There is a solution, however, and it is called the Global Responsibility License (GRL). The license is a project of the Young Global Leaders Group of the World Economic Forum working in concert with commercial companies, research organizations and IP development organizations such as Public Intellectual Property Rights for Agriculture (PIPRA).

The GRL makes it easier for patent holders to make a significant contribution to aiding vulnerable populations in the poorest countries because it is a modular license, created specifically for the use of IP for development purposes.

It aims to make it easier for patent holders to temporarily release their patents for humanitarian purposes. Corporations retain ownership of any research they’ve undertaken while giving NGOs the opportunity to improve the quality of life for the poorest.

The GRL will also serve as a catalyst for innovation in the developing world, where currently many patent holders may not see sufficient market opportunities for their existing intellectual property. Yet new applications for many technologies under patent could have an enormous impact on poverty. The GRL seeks to structure licenses so that the patent holder preserves the economic value of their IP and, at the same time, helps to solve some key challenges facing hungry and poor families globally. Over time, these new applications of IP may evolve into actual markets for products, as uses are proven and economic activity increases. At that point, the GRL lapses and companies can reap the benefits of an established product in a new market.

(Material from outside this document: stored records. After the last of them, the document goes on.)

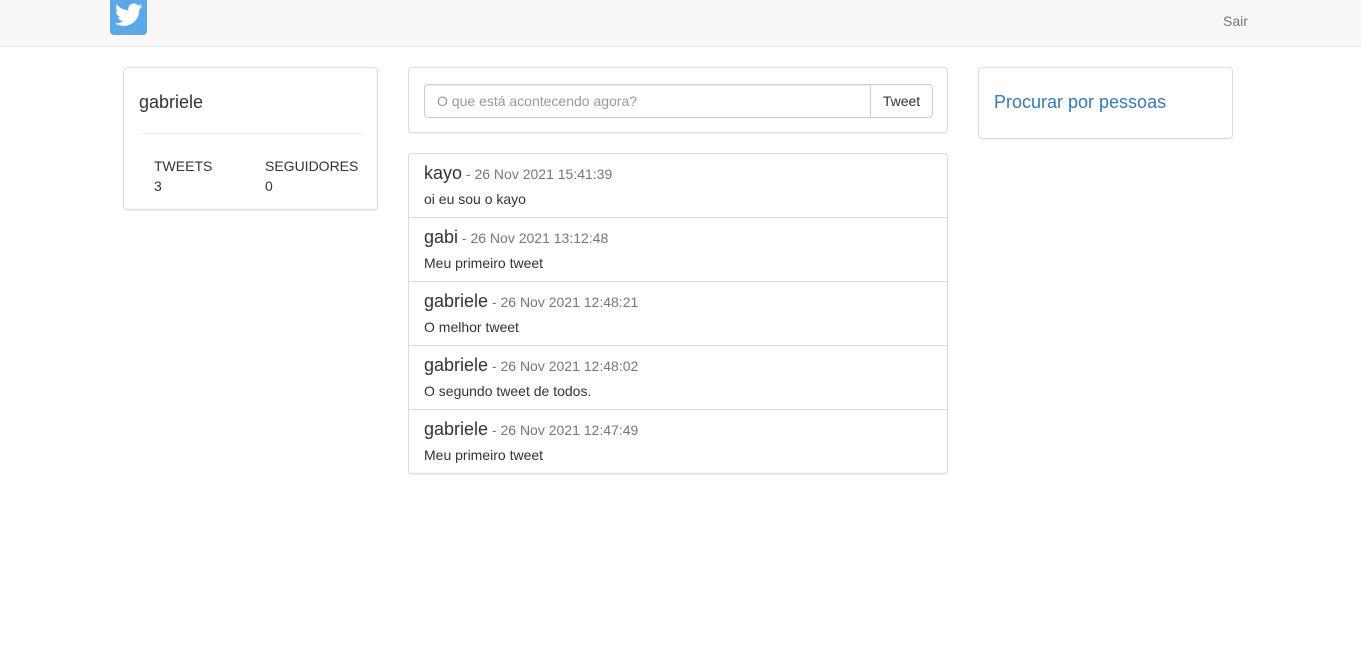  What do you see at coordinates (250, 138) in the screenshot?
I see `profile-card: gabriele TWEETS 3 SEGUIDORES 0` at bounding box center [250, 138].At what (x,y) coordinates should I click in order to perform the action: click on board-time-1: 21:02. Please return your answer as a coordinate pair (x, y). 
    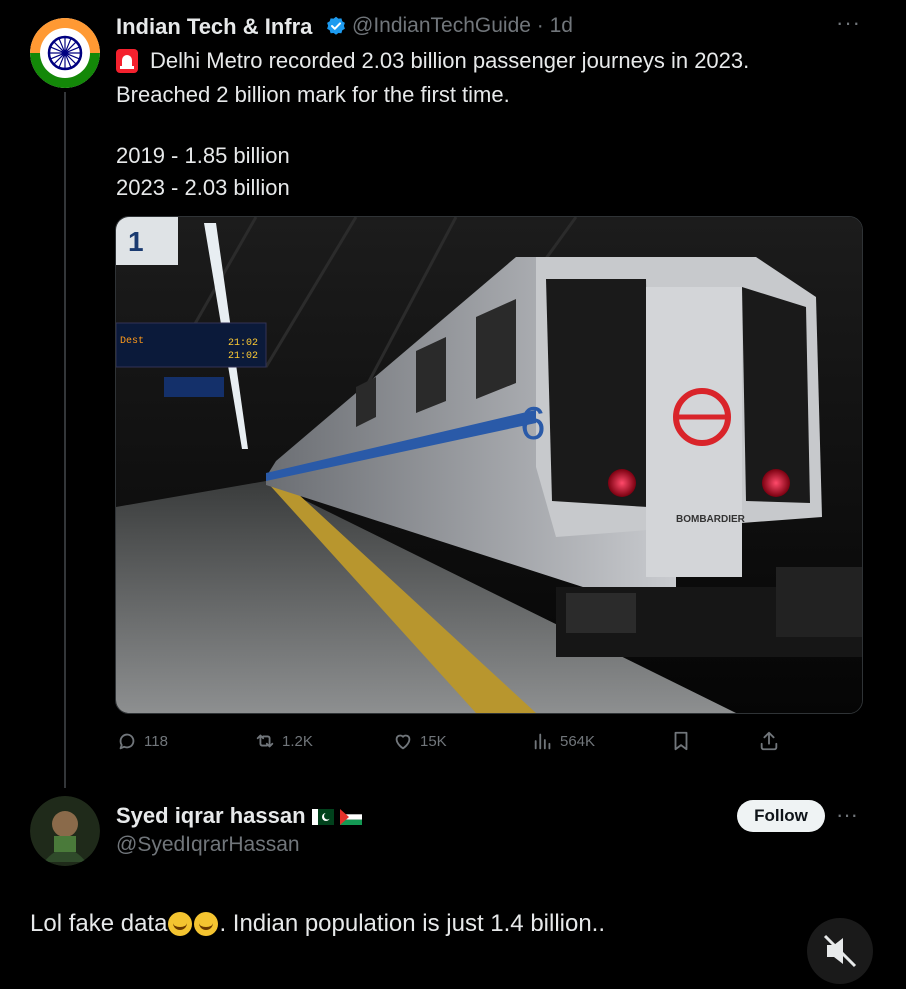
    Looking at the image, I should click on (243, 344).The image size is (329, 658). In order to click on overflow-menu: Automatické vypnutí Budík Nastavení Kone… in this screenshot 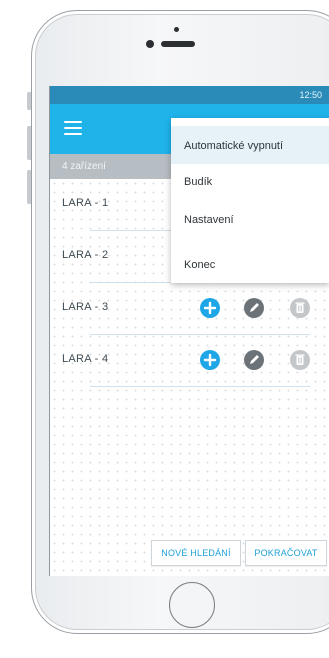, I will do `click(250, 200)`.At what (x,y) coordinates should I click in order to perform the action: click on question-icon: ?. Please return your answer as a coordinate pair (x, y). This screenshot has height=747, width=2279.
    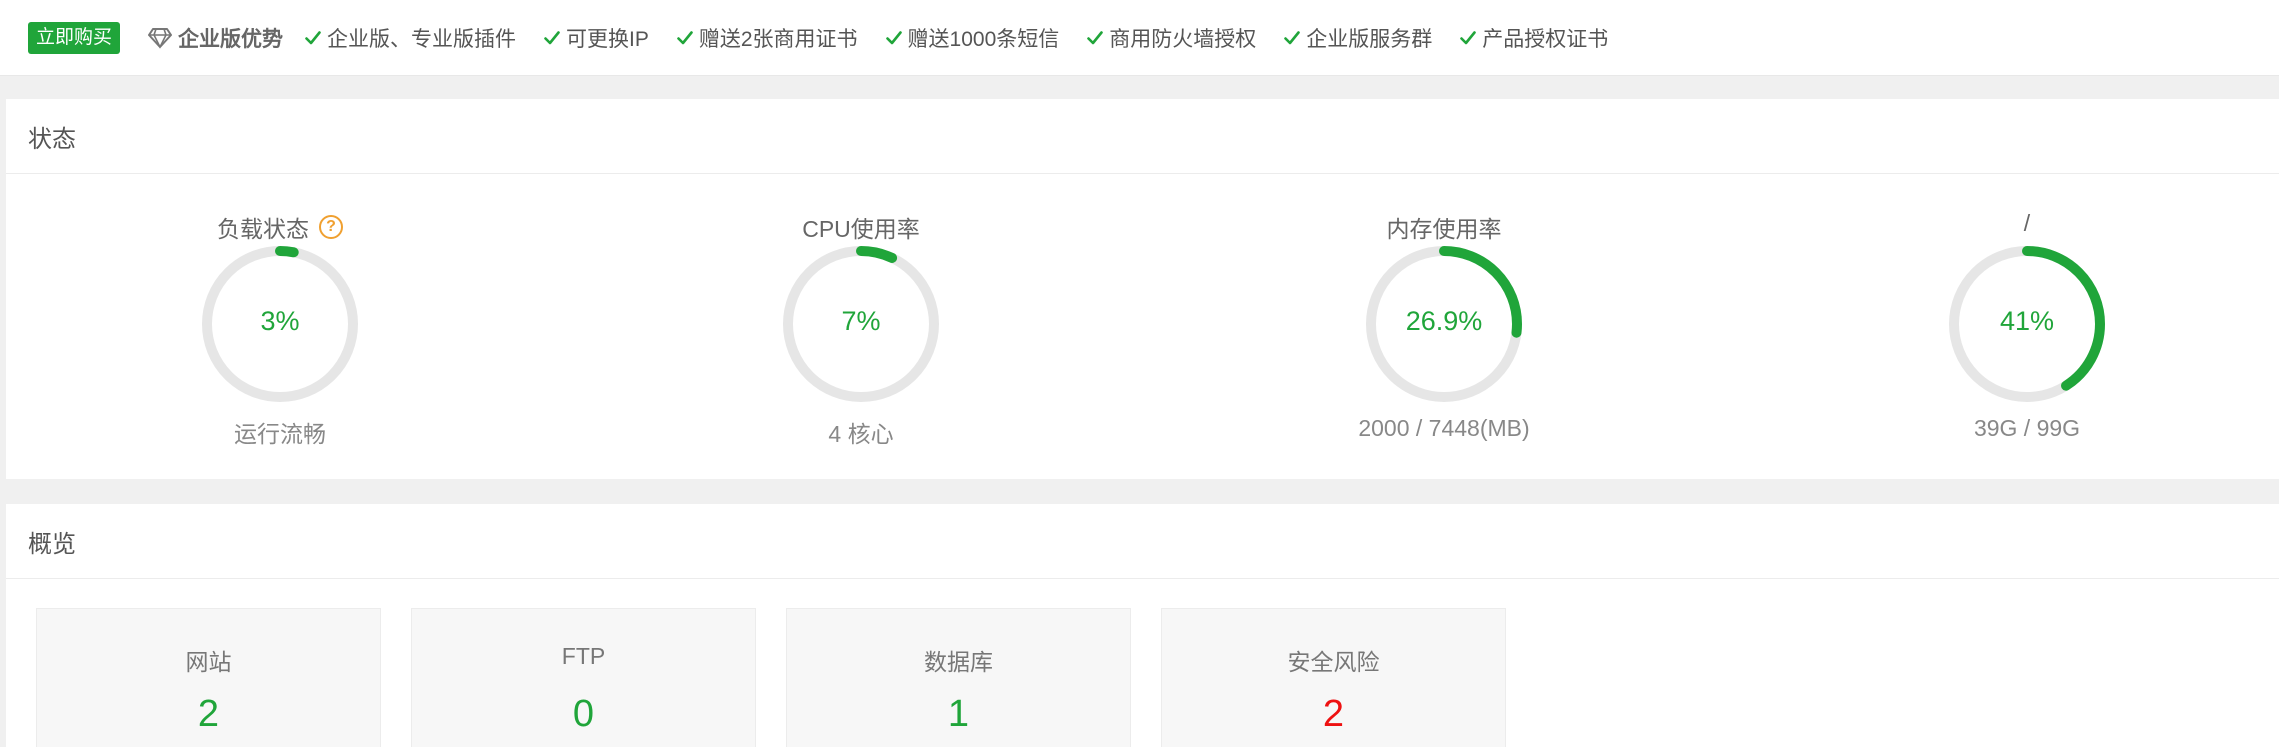
    Looking at the image, I should click on (331, 227).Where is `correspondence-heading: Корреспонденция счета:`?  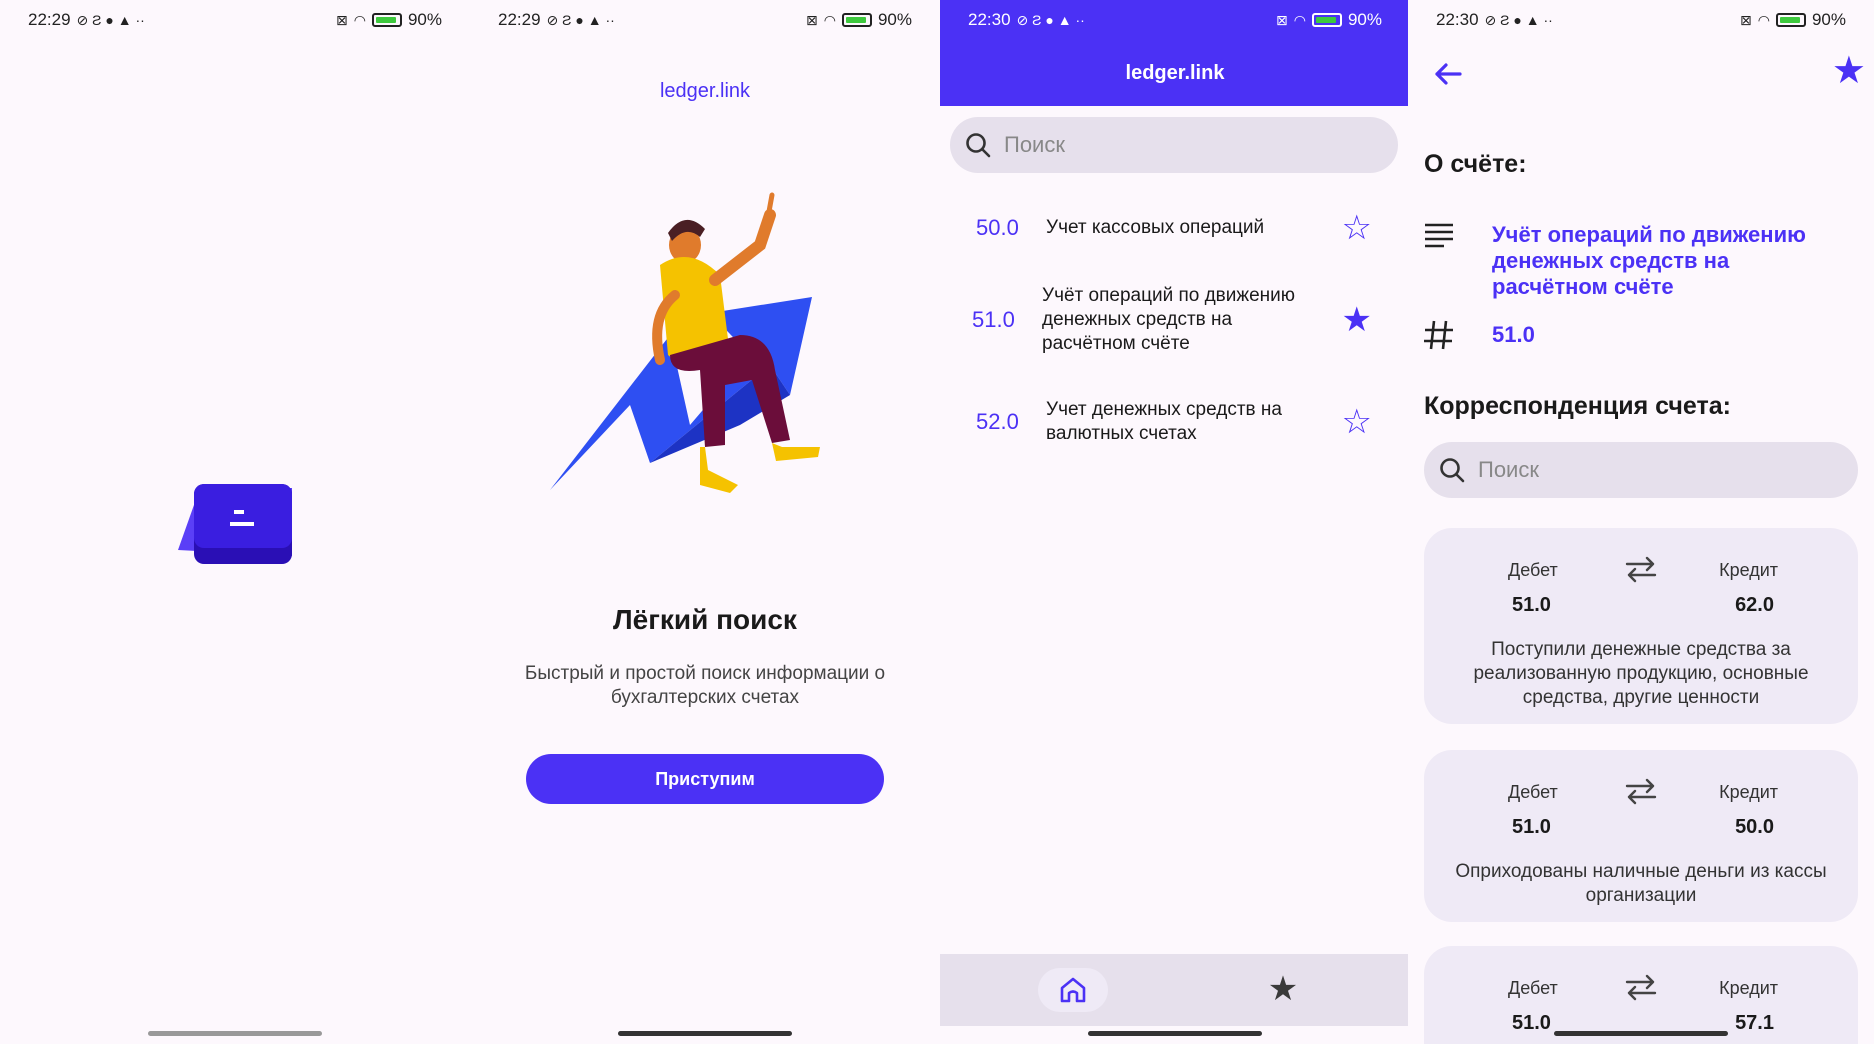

In 2009, the number of chronically hungry people in the world passed the 1 billion mark—nearly one-sixth of humanity. We need to develop new solutions. The GRL will not only create a powerful incentive to develop such technologies, but will speed their delivery into hands—and stomachs—of those who need them most.

James Moody is the executive director of development for the Commonwealth Scientific Industrial Research Organization in Australia. Siobhan Walsh, executive director of Concern Worldwide US, and Sara Boettiger, managing director of PIPRA, contributed to this piece.